=== Try it ===
Reproduce exactly the lines from the top of the records below through the line holding "Avoid Fraud (1073, 1814)".

=== Information given ===

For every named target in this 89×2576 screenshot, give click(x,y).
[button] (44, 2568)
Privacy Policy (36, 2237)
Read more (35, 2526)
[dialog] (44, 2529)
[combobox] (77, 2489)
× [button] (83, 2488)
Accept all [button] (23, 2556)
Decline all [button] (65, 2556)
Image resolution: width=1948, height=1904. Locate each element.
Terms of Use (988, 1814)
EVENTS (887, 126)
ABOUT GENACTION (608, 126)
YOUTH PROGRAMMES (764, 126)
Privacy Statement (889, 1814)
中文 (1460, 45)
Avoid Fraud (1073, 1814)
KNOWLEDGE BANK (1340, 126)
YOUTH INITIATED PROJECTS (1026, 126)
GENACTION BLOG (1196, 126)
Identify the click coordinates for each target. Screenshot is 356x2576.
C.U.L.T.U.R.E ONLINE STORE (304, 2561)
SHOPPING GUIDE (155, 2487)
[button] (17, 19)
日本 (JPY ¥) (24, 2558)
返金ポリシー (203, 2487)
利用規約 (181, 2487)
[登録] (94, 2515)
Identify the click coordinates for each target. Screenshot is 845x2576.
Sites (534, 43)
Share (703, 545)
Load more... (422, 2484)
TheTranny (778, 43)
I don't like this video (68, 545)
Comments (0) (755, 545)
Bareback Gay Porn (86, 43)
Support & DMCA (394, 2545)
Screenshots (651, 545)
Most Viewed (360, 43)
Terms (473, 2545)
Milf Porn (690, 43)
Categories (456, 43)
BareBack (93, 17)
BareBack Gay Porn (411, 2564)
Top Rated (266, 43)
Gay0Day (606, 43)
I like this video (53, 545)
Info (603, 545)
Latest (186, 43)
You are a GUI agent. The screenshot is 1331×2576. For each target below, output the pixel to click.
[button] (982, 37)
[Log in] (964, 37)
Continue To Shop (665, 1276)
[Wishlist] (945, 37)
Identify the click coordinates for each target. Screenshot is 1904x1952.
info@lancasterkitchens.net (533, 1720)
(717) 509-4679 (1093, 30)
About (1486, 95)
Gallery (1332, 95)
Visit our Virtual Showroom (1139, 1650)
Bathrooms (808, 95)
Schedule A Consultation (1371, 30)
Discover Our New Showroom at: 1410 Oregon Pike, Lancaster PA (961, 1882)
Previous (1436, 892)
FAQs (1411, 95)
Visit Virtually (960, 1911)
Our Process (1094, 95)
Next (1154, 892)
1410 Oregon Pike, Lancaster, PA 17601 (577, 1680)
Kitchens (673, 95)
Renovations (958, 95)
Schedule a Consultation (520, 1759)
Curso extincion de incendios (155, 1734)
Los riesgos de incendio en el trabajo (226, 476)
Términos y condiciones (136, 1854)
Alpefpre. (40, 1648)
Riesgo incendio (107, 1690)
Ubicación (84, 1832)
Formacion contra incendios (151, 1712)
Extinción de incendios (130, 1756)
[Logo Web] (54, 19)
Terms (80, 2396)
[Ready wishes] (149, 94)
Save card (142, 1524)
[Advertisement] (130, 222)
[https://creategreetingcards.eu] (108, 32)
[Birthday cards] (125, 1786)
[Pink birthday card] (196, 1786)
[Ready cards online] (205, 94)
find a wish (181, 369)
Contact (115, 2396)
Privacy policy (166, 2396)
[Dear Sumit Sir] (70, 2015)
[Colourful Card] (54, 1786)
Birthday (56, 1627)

=== Task output ===
For every named target in this 89×2576 screenshot, give click(x,y).
[button] (44, 2568)
Privacy Policy (36, 2237)
Read more (35, 2526)
[dialog] (44, 2529)
[combobox] (77, 2489)
× [button] (83, 2488)
Accept all [button] (23, 2556)
Decline all [button] (65, 2556)
Image resolution: width=1948, height=1904. Locate each element.
Terms of Use (988, 1814)
EVENTS (887, 126)
ABOUT GENACTION (608, 126)
YOUTH PROGRAMMES (764, 126)
Privacy Statement (889, 1814)
中文 (1460, 45)
Avoid Fraud (1073, 1814)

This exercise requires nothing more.